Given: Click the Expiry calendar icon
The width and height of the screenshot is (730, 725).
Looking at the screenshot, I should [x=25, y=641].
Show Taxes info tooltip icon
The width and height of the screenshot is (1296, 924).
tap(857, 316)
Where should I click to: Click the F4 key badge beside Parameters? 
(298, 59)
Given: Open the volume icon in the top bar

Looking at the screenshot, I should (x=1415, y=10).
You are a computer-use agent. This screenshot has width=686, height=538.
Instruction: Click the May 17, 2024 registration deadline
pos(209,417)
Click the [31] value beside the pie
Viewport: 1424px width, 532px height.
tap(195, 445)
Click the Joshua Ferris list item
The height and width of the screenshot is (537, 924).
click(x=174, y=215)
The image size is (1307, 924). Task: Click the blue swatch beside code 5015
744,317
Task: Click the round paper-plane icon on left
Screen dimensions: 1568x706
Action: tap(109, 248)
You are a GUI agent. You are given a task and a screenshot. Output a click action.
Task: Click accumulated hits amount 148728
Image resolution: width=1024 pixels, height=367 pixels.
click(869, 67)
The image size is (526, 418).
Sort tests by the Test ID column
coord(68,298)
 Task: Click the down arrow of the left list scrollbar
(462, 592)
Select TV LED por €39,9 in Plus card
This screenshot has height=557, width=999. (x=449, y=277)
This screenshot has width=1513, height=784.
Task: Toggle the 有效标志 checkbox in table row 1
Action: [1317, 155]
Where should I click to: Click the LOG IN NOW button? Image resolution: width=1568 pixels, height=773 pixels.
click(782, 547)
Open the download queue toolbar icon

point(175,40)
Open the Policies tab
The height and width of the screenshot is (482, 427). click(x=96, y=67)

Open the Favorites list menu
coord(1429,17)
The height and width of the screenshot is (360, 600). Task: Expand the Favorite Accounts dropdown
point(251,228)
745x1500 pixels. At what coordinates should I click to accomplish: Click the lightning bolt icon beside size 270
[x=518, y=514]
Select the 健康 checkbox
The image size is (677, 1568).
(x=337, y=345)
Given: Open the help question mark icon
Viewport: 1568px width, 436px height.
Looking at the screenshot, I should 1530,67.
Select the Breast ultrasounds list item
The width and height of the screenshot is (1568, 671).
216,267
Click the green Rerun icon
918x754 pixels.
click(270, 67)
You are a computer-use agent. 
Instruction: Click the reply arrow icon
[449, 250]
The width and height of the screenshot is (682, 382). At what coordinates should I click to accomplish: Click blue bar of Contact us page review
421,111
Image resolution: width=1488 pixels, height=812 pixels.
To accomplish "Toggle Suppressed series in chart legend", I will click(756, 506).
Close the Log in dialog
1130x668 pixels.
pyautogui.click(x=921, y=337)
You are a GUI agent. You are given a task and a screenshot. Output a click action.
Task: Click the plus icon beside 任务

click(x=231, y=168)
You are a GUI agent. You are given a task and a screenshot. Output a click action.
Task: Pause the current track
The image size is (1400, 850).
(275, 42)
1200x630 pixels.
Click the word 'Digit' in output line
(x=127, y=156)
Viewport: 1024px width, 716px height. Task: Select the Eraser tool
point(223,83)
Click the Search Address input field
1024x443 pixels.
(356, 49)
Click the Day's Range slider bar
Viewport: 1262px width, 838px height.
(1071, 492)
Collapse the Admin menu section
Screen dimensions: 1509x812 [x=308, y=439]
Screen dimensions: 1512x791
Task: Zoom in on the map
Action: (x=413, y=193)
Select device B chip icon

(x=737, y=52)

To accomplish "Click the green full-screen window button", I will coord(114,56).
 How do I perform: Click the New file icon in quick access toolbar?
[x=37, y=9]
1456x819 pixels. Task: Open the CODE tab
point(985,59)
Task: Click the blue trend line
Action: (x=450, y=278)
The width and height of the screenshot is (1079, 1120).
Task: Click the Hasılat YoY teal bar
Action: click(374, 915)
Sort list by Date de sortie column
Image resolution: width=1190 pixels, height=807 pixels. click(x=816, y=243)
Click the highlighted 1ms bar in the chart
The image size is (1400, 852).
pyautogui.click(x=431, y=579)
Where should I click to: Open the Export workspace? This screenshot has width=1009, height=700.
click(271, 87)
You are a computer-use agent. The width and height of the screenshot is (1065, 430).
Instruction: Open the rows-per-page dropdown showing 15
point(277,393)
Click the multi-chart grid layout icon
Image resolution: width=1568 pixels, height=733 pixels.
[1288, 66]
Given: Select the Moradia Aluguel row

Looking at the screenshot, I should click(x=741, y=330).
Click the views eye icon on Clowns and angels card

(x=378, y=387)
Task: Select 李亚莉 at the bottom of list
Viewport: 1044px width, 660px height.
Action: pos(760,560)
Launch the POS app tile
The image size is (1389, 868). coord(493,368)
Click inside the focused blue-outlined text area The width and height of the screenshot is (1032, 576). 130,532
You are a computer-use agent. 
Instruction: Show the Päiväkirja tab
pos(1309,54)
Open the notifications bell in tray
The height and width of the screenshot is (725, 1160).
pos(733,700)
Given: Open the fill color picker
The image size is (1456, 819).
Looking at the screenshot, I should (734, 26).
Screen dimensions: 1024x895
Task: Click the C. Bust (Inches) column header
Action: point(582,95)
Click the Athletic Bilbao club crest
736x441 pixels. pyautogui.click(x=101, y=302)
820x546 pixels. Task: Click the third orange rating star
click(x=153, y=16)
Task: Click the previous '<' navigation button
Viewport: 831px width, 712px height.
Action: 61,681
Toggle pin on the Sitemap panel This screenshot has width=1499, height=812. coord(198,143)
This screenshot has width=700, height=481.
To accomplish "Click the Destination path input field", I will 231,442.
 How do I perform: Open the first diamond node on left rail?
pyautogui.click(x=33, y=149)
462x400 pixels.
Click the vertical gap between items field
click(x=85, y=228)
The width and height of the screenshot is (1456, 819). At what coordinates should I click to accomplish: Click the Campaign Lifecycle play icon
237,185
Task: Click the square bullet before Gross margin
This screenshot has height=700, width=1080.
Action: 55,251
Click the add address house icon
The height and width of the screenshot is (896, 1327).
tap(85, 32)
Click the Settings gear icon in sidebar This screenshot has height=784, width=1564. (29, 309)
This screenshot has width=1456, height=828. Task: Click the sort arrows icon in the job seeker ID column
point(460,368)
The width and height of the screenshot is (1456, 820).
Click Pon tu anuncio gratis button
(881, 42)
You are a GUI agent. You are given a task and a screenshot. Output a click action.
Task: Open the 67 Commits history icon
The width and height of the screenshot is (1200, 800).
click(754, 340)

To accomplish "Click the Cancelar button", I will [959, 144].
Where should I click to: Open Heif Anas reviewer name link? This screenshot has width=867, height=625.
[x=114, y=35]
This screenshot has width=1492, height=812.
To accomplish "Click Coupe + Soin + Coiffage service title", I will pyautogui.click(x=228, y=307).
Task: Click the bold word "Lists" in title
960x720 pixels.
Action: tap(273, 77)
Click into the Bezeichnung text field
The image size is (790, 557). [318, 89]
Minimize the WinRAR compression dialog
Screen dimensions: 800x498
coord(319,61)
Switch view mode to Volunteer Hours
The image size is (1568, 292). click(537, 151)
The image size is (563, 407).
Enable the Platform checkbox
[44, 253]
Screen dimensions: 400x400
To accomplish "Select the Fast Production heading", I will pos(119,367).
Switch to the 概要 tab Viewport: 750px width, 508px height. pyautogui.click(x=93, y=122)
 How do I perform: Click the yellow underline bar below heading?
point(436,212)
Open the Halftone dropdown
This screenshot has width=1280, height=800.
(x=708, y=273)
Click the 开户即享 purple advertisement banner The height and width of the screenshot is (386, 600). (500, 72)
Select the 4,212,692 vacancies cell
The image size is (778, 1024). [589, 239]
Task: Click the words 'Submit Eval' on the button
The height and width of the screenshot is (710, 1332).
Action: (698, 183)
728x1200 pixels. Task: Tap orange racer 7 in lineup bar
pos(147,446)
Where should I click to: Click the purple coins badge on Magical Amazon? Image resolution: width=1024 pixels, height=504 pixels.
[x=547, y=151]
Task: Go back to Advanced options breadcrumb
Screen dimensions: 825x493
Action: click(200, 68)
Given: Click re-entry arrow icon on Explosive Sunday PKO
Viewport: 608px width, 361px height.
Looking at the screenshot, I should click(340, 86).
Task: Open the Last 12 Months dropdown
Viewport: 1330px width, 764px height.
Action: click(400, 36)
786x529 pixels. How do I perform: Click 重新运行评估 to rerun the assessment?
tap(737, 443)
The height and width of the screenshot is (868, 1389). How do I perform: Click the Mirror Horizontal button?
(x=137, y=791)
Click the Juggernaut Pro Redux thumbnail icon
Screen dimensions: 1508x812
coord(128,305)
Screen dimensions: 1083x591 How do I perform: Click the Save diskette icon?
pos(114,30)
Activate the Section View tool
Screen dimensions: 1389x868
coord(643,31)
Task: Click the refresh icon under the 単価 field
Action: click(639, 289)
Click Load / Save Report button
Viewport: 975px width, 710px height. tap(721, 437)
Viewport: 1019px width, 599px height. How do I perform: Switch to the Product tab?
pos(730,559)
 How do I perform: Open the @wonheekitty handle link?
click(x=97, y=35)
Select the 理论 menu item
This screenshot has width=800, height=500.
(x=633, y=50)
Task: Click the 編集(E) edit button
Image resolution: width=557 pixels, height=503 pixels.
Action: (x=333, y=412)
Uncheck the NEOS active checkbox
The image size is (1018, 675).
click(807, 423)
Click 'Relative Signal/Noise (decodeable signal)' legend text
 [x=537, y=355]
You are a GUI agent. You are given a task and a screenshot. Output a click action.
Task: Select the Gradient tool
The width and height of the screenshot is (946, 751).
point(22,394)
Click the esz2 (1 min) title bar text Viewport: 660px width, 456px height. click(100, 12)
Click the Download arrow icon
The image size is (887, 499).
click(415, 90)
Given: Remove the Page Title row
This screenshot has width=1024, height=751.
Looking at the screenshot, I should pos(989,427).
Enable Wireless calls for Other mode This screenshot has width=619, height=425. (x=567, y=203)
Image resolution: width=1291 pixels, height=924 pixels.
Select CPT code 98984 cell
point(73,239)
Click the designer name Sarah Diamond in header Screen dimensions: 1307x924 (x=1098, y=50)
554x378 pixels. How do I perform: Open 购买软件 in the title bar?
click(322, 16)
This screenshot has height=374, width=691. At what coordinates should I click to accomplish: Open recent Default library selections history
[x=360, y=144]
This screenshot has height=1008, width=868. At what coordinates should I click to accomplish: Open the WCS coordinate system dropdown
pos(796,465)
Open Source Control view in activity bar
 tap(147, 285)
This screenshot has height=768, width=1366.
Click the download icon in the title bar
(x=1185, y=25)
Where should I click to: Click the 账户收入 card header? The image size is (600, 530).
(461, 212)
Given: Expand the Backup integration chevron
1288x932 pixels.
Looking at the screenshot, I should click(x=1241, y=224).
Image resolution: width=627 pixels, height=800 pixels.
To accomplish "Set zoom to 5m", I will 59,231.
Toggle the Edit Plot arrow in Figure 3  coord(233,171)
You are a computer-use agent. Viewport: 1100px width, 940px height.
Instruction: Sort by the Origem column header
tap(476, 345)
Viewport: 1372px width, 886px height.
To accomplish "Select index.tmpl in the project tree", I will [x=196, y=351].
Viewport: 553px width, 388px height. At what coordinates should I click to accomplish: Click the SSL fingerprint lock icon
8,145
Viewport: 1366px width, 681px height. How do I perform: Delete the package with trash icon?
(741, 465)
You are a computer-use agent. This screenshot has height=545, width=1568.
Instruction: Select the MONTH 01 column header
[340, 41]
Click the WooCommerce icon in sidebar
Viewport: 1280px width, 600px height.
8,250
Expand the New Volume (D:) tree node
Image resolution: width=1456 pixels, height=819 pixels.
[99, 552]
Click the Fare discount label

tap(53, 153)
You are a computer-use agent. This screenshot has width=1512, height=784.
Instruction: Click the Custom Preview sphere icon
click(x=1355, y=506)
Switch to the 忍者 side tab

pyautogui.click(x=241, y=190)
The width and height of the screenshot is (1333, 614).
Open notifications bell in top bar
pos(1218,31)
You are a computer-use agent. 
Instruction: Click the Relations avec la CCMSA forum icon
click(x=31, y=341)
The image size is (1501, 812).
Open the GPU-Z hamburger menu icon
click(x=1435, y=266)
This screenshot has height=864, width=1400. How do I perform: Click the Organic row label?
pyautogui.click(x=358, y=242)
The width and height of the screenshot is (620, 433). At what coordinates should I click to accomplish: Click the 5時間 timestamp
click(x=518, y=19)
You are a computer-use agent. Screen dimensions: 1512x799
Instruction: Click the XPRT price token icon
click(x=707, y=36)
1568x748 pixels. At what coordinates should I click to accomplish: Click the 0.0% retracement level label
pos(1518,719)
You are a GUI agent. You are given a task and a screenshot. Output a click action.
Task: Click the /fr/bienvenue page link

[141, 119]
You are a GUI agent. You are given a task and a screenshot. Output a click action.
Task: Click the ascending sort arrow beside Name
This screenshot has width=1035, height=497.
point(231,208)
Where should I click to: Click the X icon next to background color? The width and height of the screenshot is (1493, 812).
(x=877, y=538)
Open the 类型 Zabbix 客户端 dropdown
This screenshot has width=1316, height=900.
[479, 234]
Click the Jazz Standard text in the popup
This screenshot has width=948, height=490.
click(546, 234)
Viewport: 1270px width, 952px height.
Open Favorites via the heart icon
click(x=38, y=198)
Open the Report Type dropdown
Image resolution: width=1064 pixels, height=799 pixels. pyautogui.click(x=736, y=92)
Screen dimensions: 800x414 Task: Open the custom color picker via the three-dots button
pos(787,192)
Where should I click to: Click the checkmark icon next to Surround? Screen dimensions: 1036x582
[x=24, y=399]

INSTRUCTIONS FOR THE TASK: Render the items from the line with "This screenshot has height=1008, width=868." to the line with "will [x=196, y=351].", both included, as a Markdown table with columns Row and Line, one numbered row per line and blank lines omitted.

WRITTEN RESPONSE:
| Row | Line |
|---|---|
| 1 | This screenshot has height=1008, width=868. At what coordinates should I click to accomplish: Open the WCS coordinate system dropdown |
| 2 | pos(796,465) |
| 3 | Open Source Control view in activity bar |
| 4 |  tap(147, 285) |
| 5 | This screenshot has height=768, width=1366. |
| 6 | Click the download icon in the title bar |
| 7 | (x=1185, y=25) |
| 8 | Where should I click to: Click the 账户收入 card header? The image size is (600, 530). |
| 9 | (461, 212) |
| 10 | Given: Expand the Backup integration chevron |
| 11 | 1288x932 pixels. |
| 12 | Looking at the screenshot, I should click(x=1241, y=224). |
| 13 | Image resolution: width=627 pixels, height=800 pixels. |
| 14 | To accomplish "Set zoom to 5m", I will 59,231. |
| 15 | Toggle the Edit Plot arrow in Figure 3  coord(233,171) |
| 16 | You are a computer-use agent. Viewport: 1100px width, 940px height. |
| 17 | Instruction: Sort by the Origem column header |
| 18 | tap(476, 345) |
| 19 | Viewport: 1372px width, 886px height. |
| 20 | To accomplish "Select index.tmpl in the project tree", I will [x=196, y=351]. |